My friend and I decided that we wanted to make at least one day trip to the outskirts of Berlin. We had decided on a few options: Teufelsberg (an NSA spy station on top of a man-made mountain), Sachsenhausen Concentration Camp, and Potsdam’s Sanssouci palace. At the end, the rain decided for us, so we went to Hohenschönhausen, a Stasi Prison.
History of Hohenschönhausen
A special Soviet camp was set up on the site of a former industrial kitchen in the north-east of Berlin at the end of the Second World War. After the camp was closed in 1946, a Soviet prison for East Germany was built in the cellar of the building.
In the following years, the building has expanded quite a lot. Thousands of political prisoners were incarcerated here included nearly every famous GDR opponent.
Speaking of “opponents”, on the website it says that the tour will be given by a former inmate. This wasn’t the case for us, but maybe that’s because we opted for the English speaking tour. The stories didn’t become less impressive though.

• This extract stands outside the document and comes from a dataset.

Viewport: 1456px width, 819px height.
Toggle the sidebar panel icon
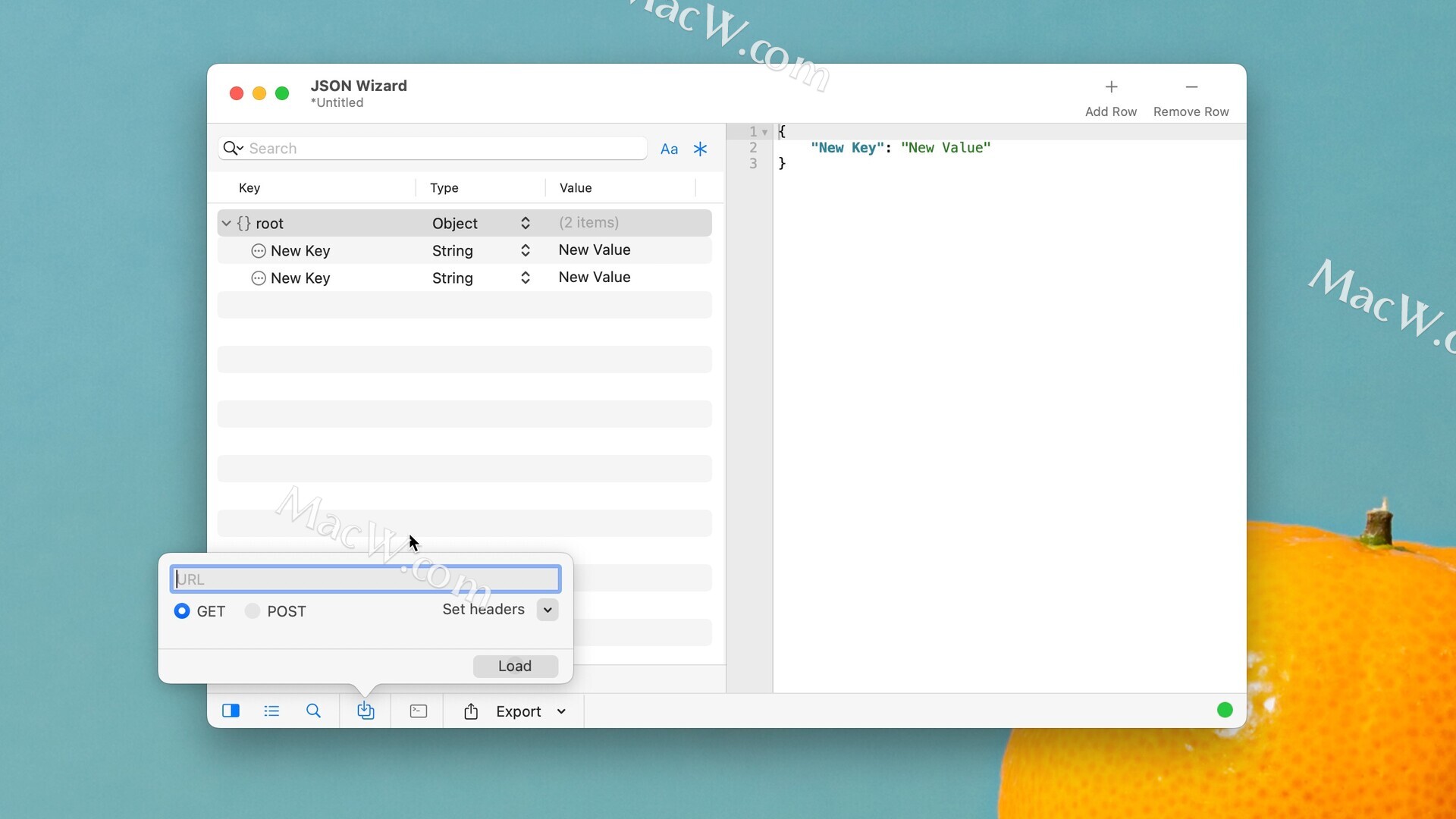click(231, 711)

The first part of the tour is a video. We rushed through the streets of Berlin to make it in time, and we weren’t even impressed by it. The video was all over the place. Luckily, the tour was much better.
During the tour we were shown different parts of the process of taking a prisoner to and around the prison. We are shown the replica of little bus, which would drive for much longer than required to give the prisoner the impression that the prison is located far from Berlin & that the prison is actually bigger than it is.

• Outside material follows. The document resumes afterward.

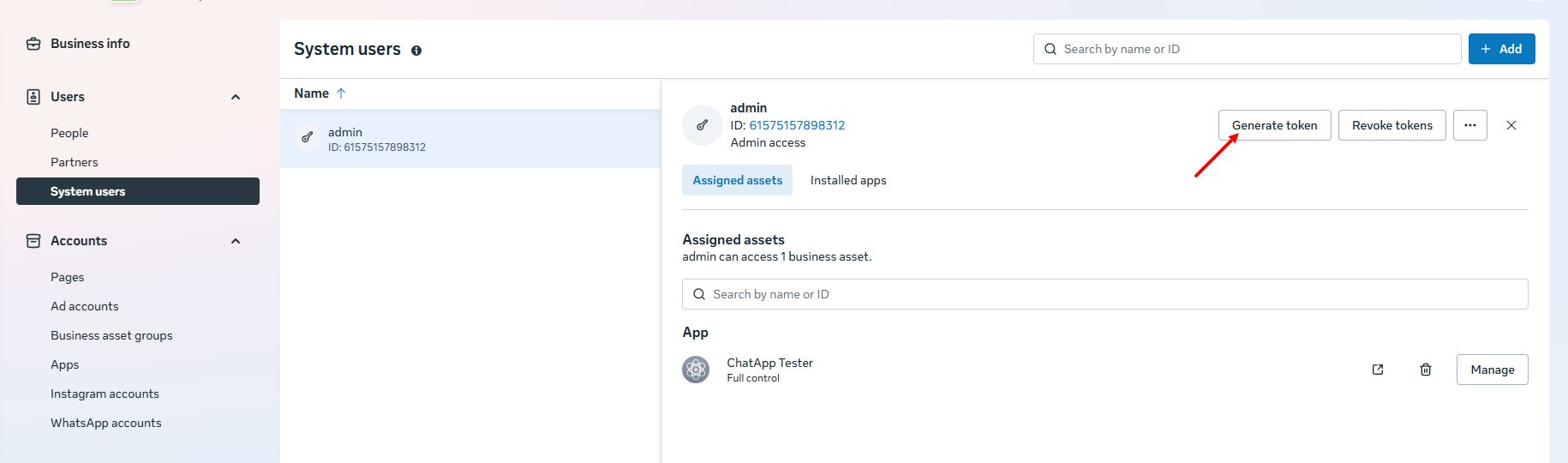
Task: Click the Business info briefcase icon
Action: pyautogui.click(x=33, y=44)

Prisoners are given a cell number, which is much higher than the amount of cells. This place is all about deception and messing with the mind of the prisoners. So that they would not become hopeful & revolt.
The guards always took care that the prisoners wouldn’t see each other, so they would turn the red light on to indicate that one of the prisoners is on the move.
When the prison had just opened, the Soviet used small & claustrophobic cells in the basement of the building. They stopped using these, to show the world that they weren’t as bad as they were made out to be.
What made this prison very eerie in my eyes, is the 70’s & 80’s style that permeats the building. This style gives me the shivers, because it reminds me of Norman Bates. The old school horror movie style. Do you know what I mean?
Not to mention the overpowering smell of linoleum glue which spreads through the hallways.
My expectation of this prison was much worse than it actually was. I expected something like Tuol Sleng in Phnom Penh, Cambodia. We were never really taught about the aftermath of the Second World War for Germany in the Netherlands. Therfore, this visit to Hohenschönhausen was very informative.